Task statement =>
The records below need to come back exactly as they are, pictures omitted.

(Collected data entries)
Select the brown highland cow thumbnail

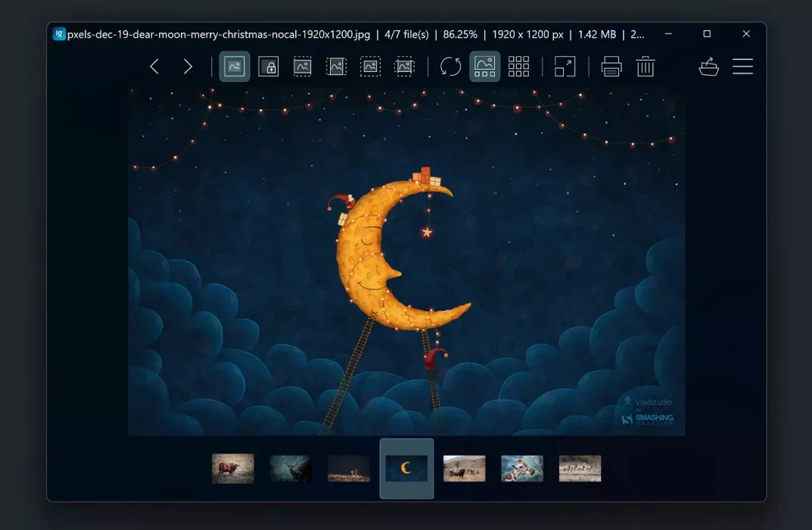[x=233, y=469]

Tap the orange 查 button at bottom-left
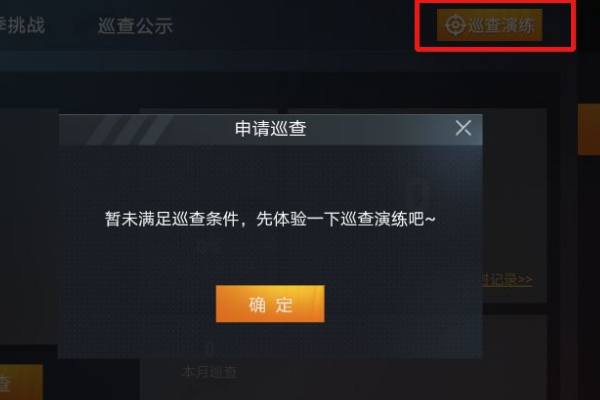coord(21,382)
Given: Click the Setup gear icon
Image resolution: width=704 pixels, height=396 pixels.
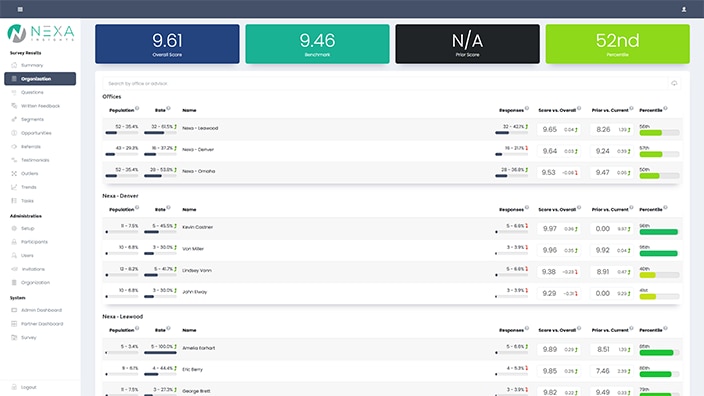Looking at the screenshot, I should [14, 228].
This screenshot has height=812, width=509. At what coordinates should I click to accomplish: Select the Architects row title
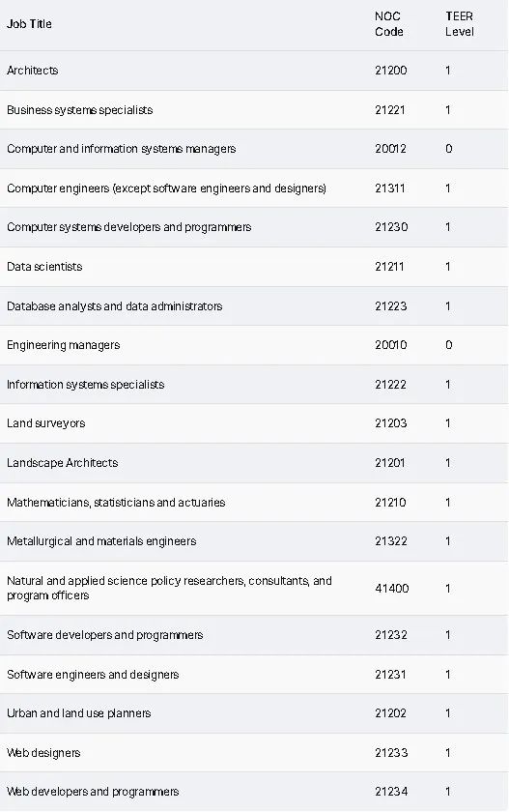(x=33, y=71)
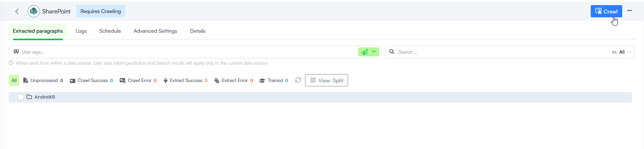Send query with green paper plane icon

tap(364, 52)
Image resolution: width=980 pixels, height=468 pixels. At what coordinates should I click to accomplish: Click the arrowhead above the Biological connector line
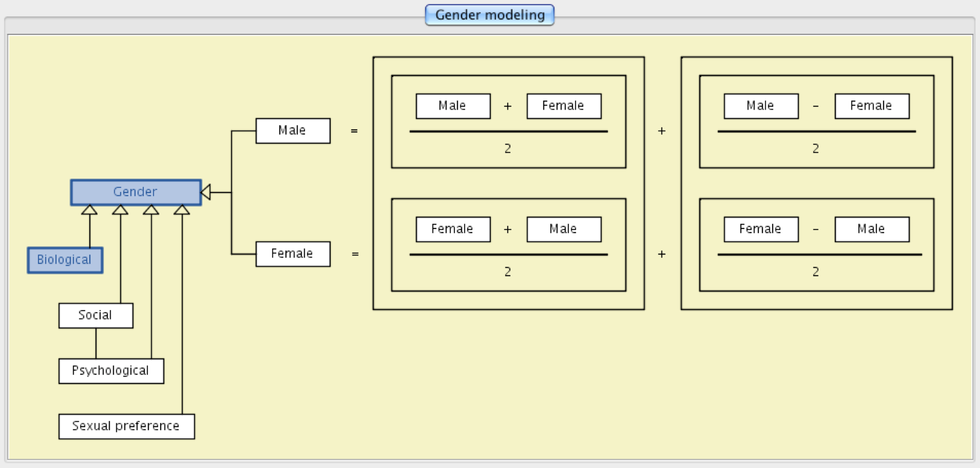[89, 210]
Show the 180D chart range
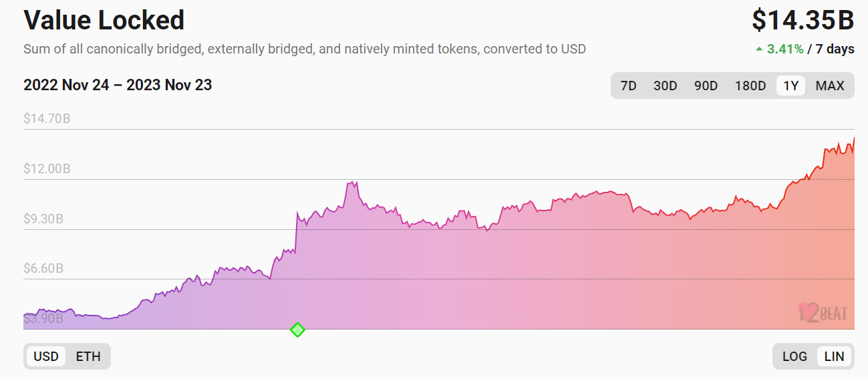 click(x=750, y=86)
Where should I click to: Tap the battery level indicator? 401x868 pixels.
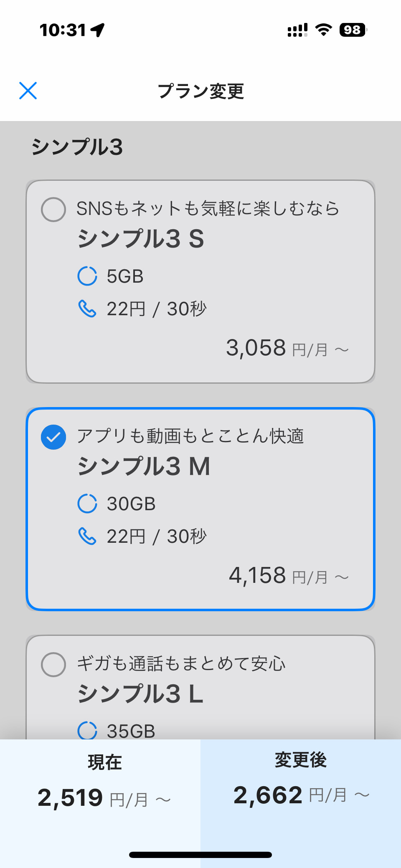[x=353, y=30]
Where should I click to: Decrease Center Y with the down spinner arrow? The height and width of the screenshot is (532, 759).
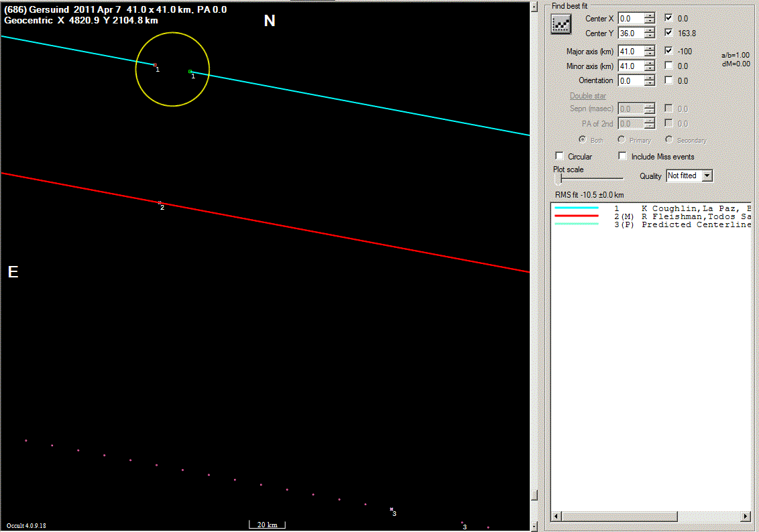[x=649, y=36]
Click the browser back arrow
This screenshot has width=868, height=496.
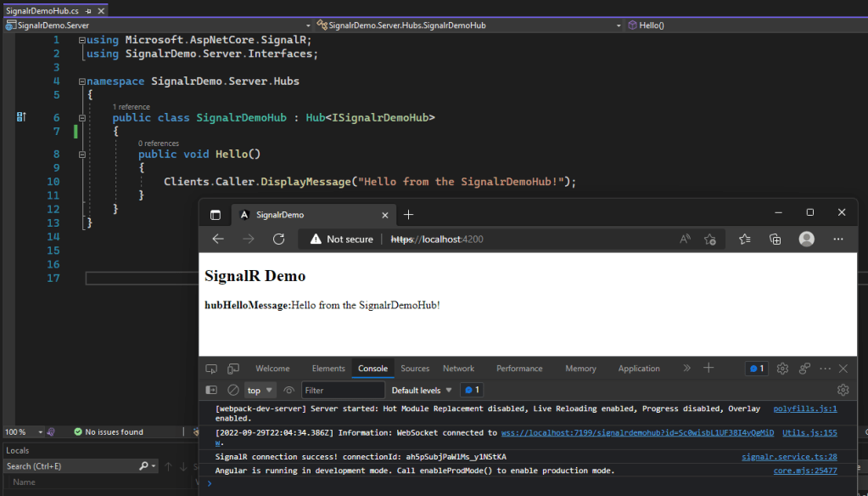coord(218,240)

Response =>
Select the brown highland cow thumbnail

[x=233, y=469]

Tap the orange 查 button at bottom-left
coord(21,382)
Given: Click the Setup gear icon
Image resolution: width=704 pixels, height=396 pixels.
Looking at the screenshot, I should [14, 228].
This screenshot has height=812, width=509. At what coordinates should I click to accomplish: Select the Architects row title
(x=33, y=71)
Send query with green paper plane icon

tap(364, 52)
Image resolution: width=980 pixels, height=468 pixels. At what coordinates should I click to accomplish: Click the arrowhead above the Biological connector line
[89, 210]
Show the 180D chart range
 click(x=750, y=86)
Where should I click to: Tap the battery level indicator? 401x868 pixels.
[x=353, y=30]
Where should I click to: Decrease Center Y with the down spinner arrow? The height and width of the screenshot is (532, 759).
[x=649, y=36]
Click the browser back arrow
This screenshot has width=868, height=496.
coord(218,240)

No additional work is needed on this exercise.